Júlia Martí, psicóloga

Fuentes propias

¿Alguna vez te has sentido inferior a los demás? Actualmente, vivimos en una sociedad donde la presión estética está a la orden del día. Millones de personas en todo el mundo se comparan constantemente con los demás y se juzgan a sí mismas por no cumplir con ciertos estándares de belleza, altura, peso o nivel de vida. 

El auge de las redes sociales ha intensificado la sensación de insuficiencia. Ahora tenemos acceso inmediato a imágenes cuidadosamente seleccionadas, que muchas veces no reflejan la realidad.

Mujer reflexionando en una ventana.
Mujer reflexionando en una ventana.Pexels

Este constante bombardeo de estímulos y de expectativas que nos generamos a nosotros mismos puede derivar en problemas de inseguridad, autoestima e incluso ansiedad. Para ofrecer herramientas a la población y fomentar buenos hábitos, algunas psicólogas como Júlia Martí abordan el tema en sus publicaciones.

Algunos estudios, como Predictors of Acceptance of Cosmetic Surgery: Instagram Images‑Based Activities, Appearance Comparison and Body Dissatisfaction Among Women, Self‑esteem and its influence on the inclination toward esthetic dental treatments: a cross‑sectional study To Inject or to Reject? The Body Image Perception among Aesthetic Dermatology Patients,  confirman que se trata de un tema serio y que la presión estética impulsa a muchas personas a buscar tratamientos para mejorar su imagen, lo que incluye prácticas invasivas. 

Tres consejos para aprender a compararnos bien

La comparación es inevitable.

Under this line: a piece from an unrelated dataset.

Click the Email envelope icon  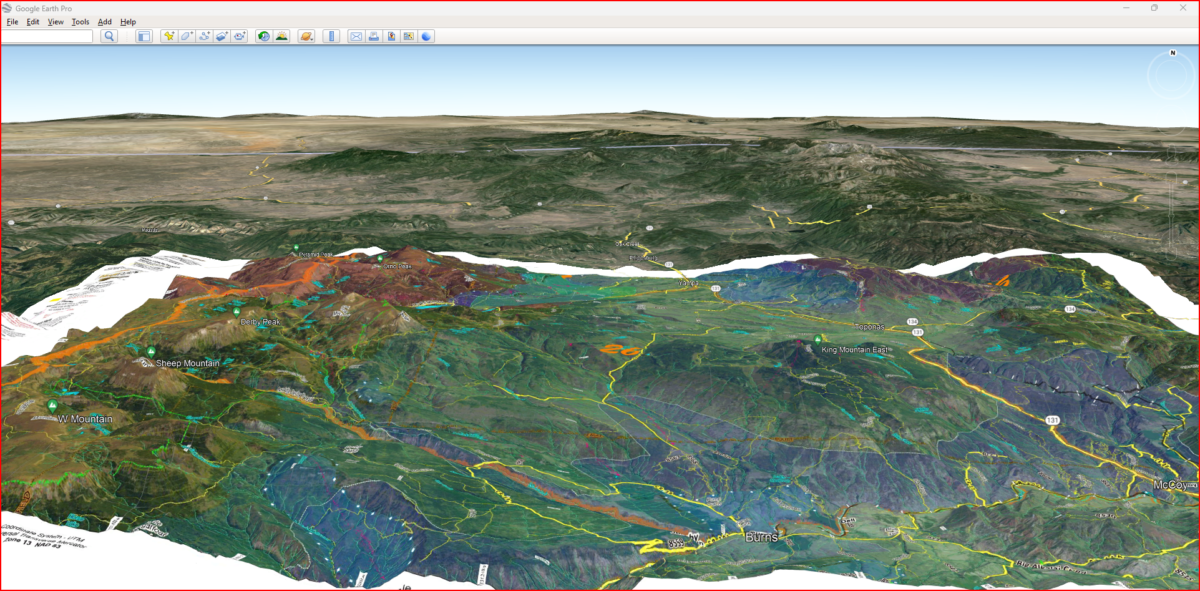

En un post reciente que compartió en Instagram, Martí explicó que está acostumbrada a escuchar que ''no debemos compararnos'', algo que, según su criterio, es imposible. ''La comparación la llevamos en nuestro ADN. Lo importante es trabajar en 'cómo nos comparamos'. Aprender a compararse bien es posible'', señaló la experta antes de profundizar en diferentes tipos de comparaciones.

¿En qué áreas te comparas? En su reflexión, la terapeuta señaló que, muchas veces, nos comparamos en cosas que ni siquiera nos apetecen. Un ejemplo de esto es compararse con una familia que hace muchos planes en la montaña cuando a ti no te gustan ese tipo de planes. ''Fíjate en qué cosas te motivan y compárate en aquello que te guste o sea tu propósito'', apuntó.

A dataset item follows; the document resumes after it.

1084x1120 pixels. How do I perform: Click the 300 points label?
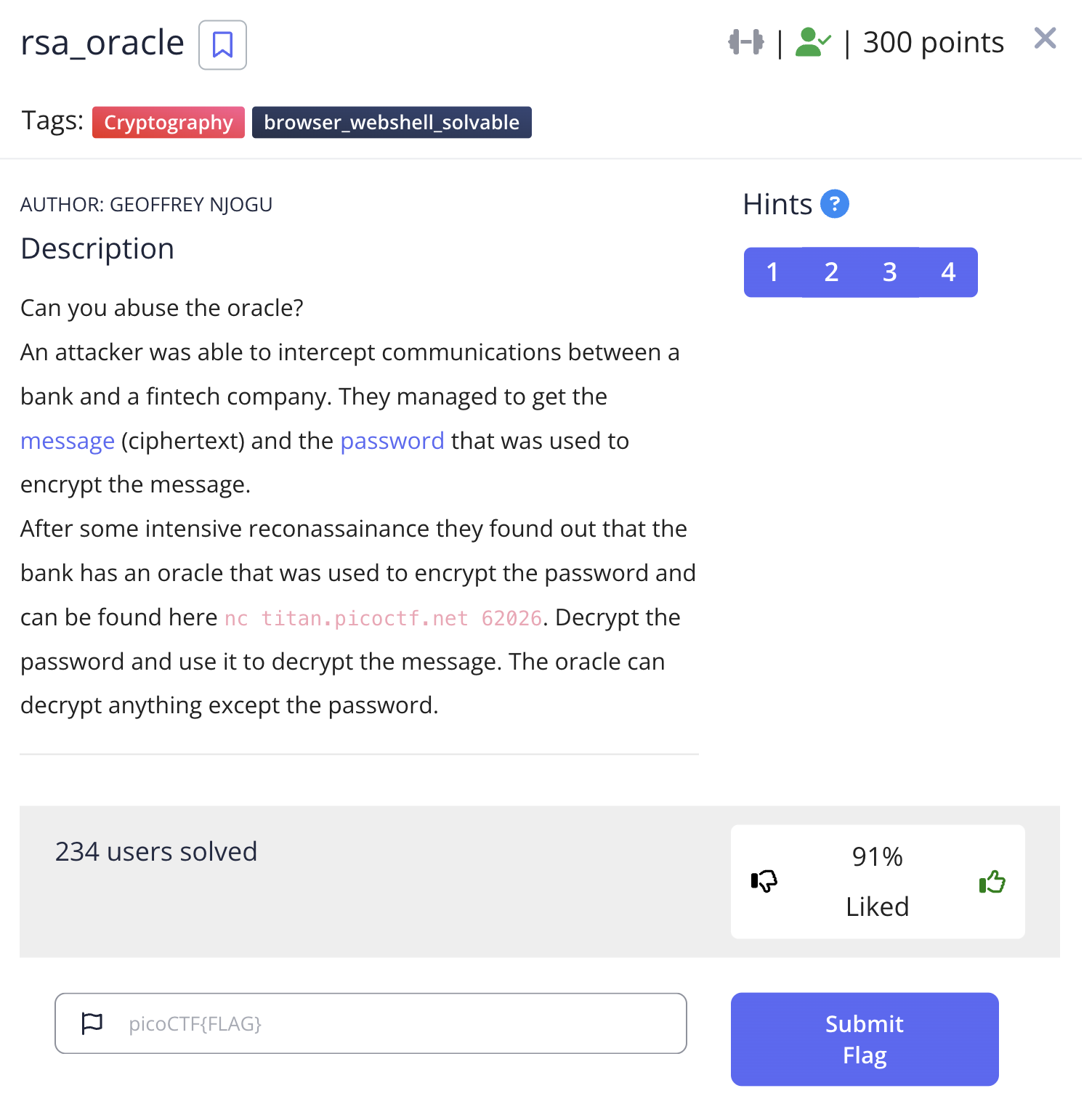(933, 43)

No idealices. En segundo lugar, la escritora animó a su audiencia a mirar la globalidad: ''No cojas un elemento de una persona e idealices todo lo demás. Que sea buena deportista no significa que sea buena pareja o trabajadora''.

Usarla en tu favor. Por último, la especialista añadió que se puede utilizar esa comparación como brújula para lograr lo que quieres: ''Si algo te genera envidia, quizás también es la señal de que es por ahí el camino que debes recorrer. Despierta una nueva manera de relacionarte con los demás en la que no predomine la envidia, sino la admiración y la acción que te lleva a conseguir lo que quieres''.